* What is expected
The entries that follow include a run beginning at the line with "How to restrict" and ending at the line with "Features (159, 2230)"; restate that run word for word and leave the rest out.

* Records shown
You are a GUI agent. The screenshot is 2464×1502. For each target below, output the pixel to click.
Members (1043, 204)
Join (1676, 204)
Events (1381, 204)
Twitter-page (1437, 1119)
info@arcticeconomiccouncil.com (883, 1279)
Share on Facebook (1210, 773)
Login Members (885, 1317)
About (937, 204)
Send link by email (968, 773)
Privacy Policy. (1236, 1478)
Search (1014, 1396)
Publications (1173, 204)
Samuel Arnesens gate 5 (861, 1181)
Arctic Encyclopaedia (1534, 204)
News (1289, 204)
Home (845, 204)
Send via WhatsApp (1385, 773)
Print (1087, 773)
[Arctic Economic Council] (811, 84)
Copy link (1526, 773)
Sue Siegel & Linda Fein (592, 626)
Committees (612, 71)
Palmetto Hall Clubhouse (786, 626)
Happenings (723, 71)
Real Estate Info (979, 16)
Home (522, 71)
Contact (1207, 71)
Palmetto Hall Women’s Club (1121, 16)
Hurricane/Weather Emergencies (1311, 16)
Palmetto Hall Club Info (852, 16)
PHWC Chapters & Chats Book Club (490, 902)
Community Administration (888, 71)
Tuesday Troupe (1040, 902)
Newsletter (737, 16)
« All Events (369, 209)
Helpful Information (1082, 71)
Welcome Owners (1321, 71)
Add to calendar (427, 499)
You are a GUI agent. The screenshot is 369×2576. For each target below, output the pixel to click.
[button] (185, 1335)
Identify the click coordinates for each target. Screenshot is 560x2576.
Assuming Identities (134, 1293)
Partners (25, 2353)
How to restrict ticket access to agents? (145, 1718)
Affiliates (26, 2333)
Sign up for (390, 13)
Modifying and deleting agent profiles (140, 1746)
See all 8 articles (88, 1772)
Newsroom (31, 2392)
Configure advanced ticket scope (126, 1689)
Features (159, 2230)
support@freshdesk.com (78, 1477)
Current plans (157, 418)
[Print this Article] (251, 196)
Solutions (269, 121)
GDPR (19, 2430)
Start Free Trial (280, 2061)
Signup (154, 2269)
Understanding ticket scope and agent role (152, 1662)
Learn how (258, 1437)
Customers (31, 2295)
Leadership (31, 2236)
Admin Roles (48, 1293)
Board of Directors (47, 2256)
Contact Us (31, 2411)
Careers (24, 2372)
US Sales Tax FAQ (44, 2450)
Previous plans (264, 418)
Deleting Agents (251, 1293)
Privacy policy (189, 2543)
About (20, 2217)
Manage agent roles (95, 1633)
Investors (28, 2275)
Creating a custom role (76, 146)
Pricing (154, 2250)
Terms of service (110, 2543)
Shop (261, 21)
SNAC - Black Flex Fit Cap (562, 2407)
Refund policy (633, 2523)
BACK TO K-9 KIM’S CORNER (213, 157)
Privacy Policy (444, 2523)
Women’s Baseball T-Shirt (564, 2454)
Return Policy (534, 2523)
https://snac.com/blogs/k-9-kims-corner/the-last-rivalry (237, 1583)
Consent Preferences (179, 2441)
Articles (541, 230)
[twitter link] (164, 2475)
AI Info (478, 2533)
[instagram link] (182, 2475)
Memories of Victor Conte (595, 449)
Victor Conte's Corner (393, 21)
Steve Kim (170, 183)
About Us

* Response
How to restrict ticket access to agents? (145, 1718)
Affiliates (26, 2333)
Sign up for (390, 13)
Modifying and deleting agent profiles (140, 1746)
See all 8 articles (88, 1772)
Newsroom (31, 2392)
Configure advanced ticket scope (126, 1689)
Features (159, 2230)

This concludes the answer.